O episódio do podcast Rebobinando, intitulado “Você não deve nada aos seus pais”, toca num ponto delicado: o sentimento de dívida que muitas pessoas carregam em relação às figuras parentais. Mais do que uma provocação, a frase revela o peso psíquico de vínculos familiares marcados por expectativa, sacrifício e, muitas vezes, culpa. Como psicólogo, muitas pessoas acabam trazendo às sessões angústias decorrentes dessa realidade e acredito que a psicanálise tem muito a dizer sobre esse tipo de relação.
Freud, em Totem e Tabu (FREUD, 2012) e O Mal-Estar na Civilização (FREUD, 2010), mostrou como o sentimento de dívida tem raízes profundas na formação do superego. A culpa que carregamos – inclusive a culpa inconsciente – pode estar ligada à ambivalência de amar e odiar os pais, querer sua aprovação e ao mesmo tempo desejar se livrar de sua autoridade. Essa ambivalência, longe de ser anormal, é parte do processo de constituição subjetiva. Amar e, ao mesmo tempo, desejar a separação é parte do conflito humano.

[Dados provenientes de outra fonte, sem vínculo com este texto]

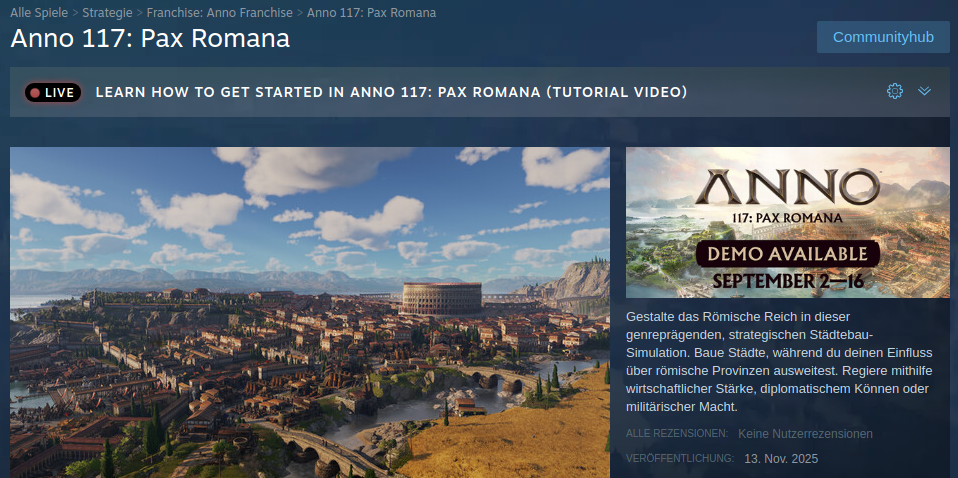
Task: Open the broadcast settings gear icon
Action: [x=894, y=92]
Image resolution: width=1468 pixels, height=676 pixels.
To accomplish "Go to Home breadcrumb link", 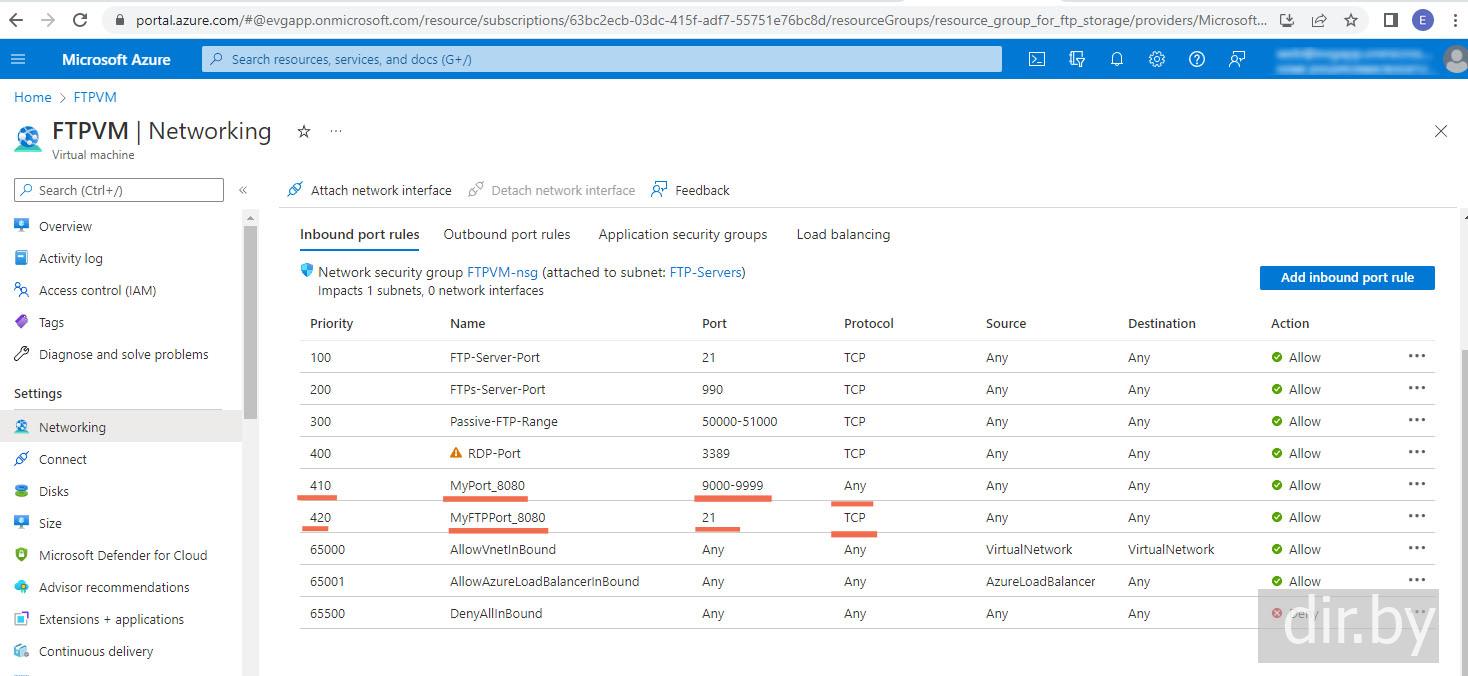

Mas essa separação saudável, que Freud já intuía, ganha uma dimensão afetiva mais elaborada com Winnicott. Em sua teoria do desenvolvimento emocional, o autor nos mostra que um ambiente suficientemente bom permite ao bebê se desenvolver rumo à autonomia (WINNICOTT, 1983a). A mãe (ou quem cumpre essa função) é essencial nos primeiros tempos, mas sua função maior não é a de ser indispensável para sempre — é a de permitir que o sujeito se torne capaz de estar só (WINNICOTT, 1983b). Assim, o amor parental não deve aprisionar; ele deve libertar.
Winnicott também nos fala da importância da ilusão e da desilusão. Nos primeiros tempos, o bebê vive como se a mãe fosse uma extensão de si. Pouco a pouco, com frustrações manejáveis, ele vai percebendo que ela é um outro, separado. Esse processo é crucial para a construção do eu. Mas quando os pais não suportam que o filho se torne outro – ou quando cobram dele um retorno que invalida sua liberdade – interrompem esse ciclo natural do desenvolvimento emocional (WINNICOTT, 1983c).
A frase “você não deve nada aos seus pais”, portanto, não significa negar a importância dos pais na vida psíquica. Mas é um convite à diferenciação. A dívida simbólica com os pais – por terem cuidado, nutrido, amado – não precisa se transformar em culpa crônica ou em prisão emocional. Em vez de dívida, o que se espera é reconhecimento. E reconhecimento, na linguagem psicanalítica, só é possível entre sujeitos separados.
A tarefa mais difícil, mas mais libertadora, é essa: aceitar que amar não significa obedecer; que cuidar não significa cobrar; e que ser filho não significa pagar com a própria vida pelo investimento emocional dos pais. Como diz Winnicott, é no espaço transicional – aquele entre o dentro e o fora – que a criatividade e a liberdade do sujeito emergem (WINNICOTT, 1975). É aí que nos tornamos, de fato, humanos.
Referências
FREUD, Sigmund. Totem e tabu: algumas concordâncias entre a vida psíquica dos selvagens e dos neuróticos. Trad. Paulo César de Souza. São Paulo: Companhia das Letras, 2012. (Obras completas, v. 13).
FREUD, Sigmund. O mal-estar na civilização. Trad. Paulo César de Souza. São Paulo: Companhia das Letras, 2010. (Obras completas, v. 21).
WINNICOTT, Donald W. O brincar e a realidade. Trad. Claudia Berliner. Rio de Janeiro: Imago, 1975.
WINNICOTT, Donald W. Da pediatria à psicanálise: obras escolhidas. Trad. Álvaro Cabral. Rio de Janeiro: Imago, 1983a.
WINNICOTT, Donald W. A capacidade de estar só. In: WINNICOTT, D. W. Da pediatria à psicanálise: obras escolhidas. Trad. Álvaro Cabral. Rio de Janeiro: Imago, 1983b.
WINNICOTT, Donald W. O ambiente e os processos de maturação: estudos sobre a teoria do desenvolvimento emocional. Trad. Irineu Franco Perpetuo. São Paulo: Martins Fontes, 1983c.